Dick Hyman 'The Great American Songbook'
"...richly hued, rhythmically varied, constantly swinging and wholly delightful series of performances."
This is another migrant from the MusicMasters back catalogue so effortlessly translated to Nimbus's Jazz marquee. And timely it is because too many Hyman sessions have been languishing of late. So a warm welcome to this most literate, swinging and life enhancing pianist whose recordings bring such joie de vivre to everything he touches.
This double album bears the fruit of sessions recorded between 1987 and 1992. Gershwin, Porter, Arlen and Berlin are the composers represented and Hyman plays solo throughout, with songs by each composer democratically interspersed. The first thing to comment on is the outstanding sound quality throughout the recording sessions.
Begin the Beguine is a compendium, a lexicon of Hymanesque procedure; wonderfully voiced chords, clever harmonic movement, Teddy Wilson-inspired treble runs, Stride patterns and a consistently buoyant sense of movement. In his hands Lady of the Evening becomes a kind of tone poem before a Walleresque jauntiness arrives, along with Baroque-feinting figures; all these things are grist to the Hyman mill. There again even such a vehicle as Over the rainbow is turned into a mini Fantasia so inventive and fertile is his imagination and ear for texture and colour. Another influence that haunts his playing is Harlem Stride master James P Johnson, who flecks Fascinating Rhythm so infectiously.

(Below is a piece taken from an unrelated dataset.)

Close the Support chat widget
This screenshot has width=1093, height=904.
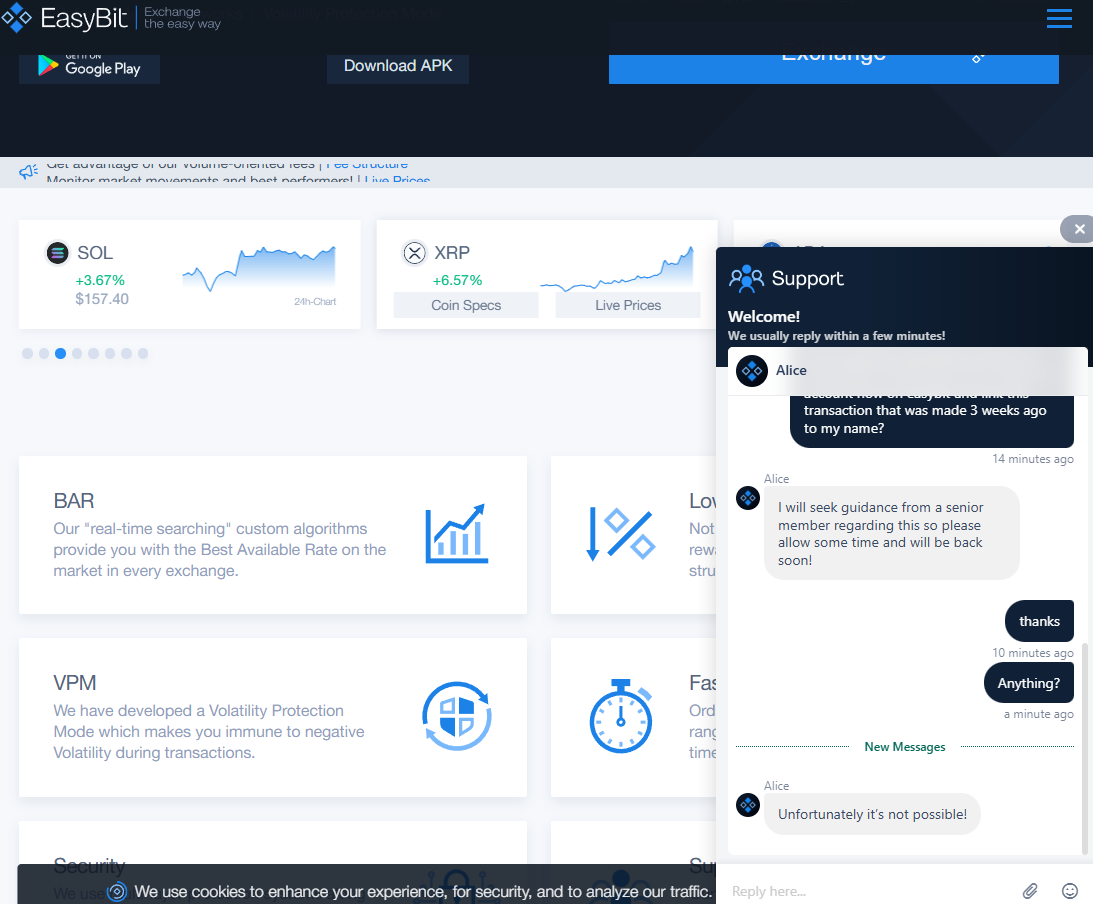tap(1079, 229)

The roving mobility of Hyman's left hand is a feature throughout but especially in, say, I've got my love to keep me warm where the independence of the hands adds piquant thrill, as well as a blues-drenched aura to the playing. Conversely Were thine that special face has the feel and sensibility of a Nocturne, so richly and romantically voiced is it. But the driving verve of his playing can't be denied for long and Soft lights and sweet music gets a quick fire workout.
Hyman is a witty musician, as his larky Liza shows with its tempo changes galore. He sees A woman's prerogative through the prism of a railroad blues, and there's just a hint of Erroll Garner in All through the night as well as a huge amount of sophisticated swing and Stride bravado. The playing in The man I love never stands still, it's constantly evolving and this mutability is one of the secrets to Hyman's success over two discs; he really compels attention throughout the span of a notoriously unforgiving form, the solo piano recital. Easy to love is something of a tour de force and there's the charming A sleepin' bee to bring down the curtain on an eventful, richly hued, rhythmically varied, constantly swinging and wholly delightful series of performances.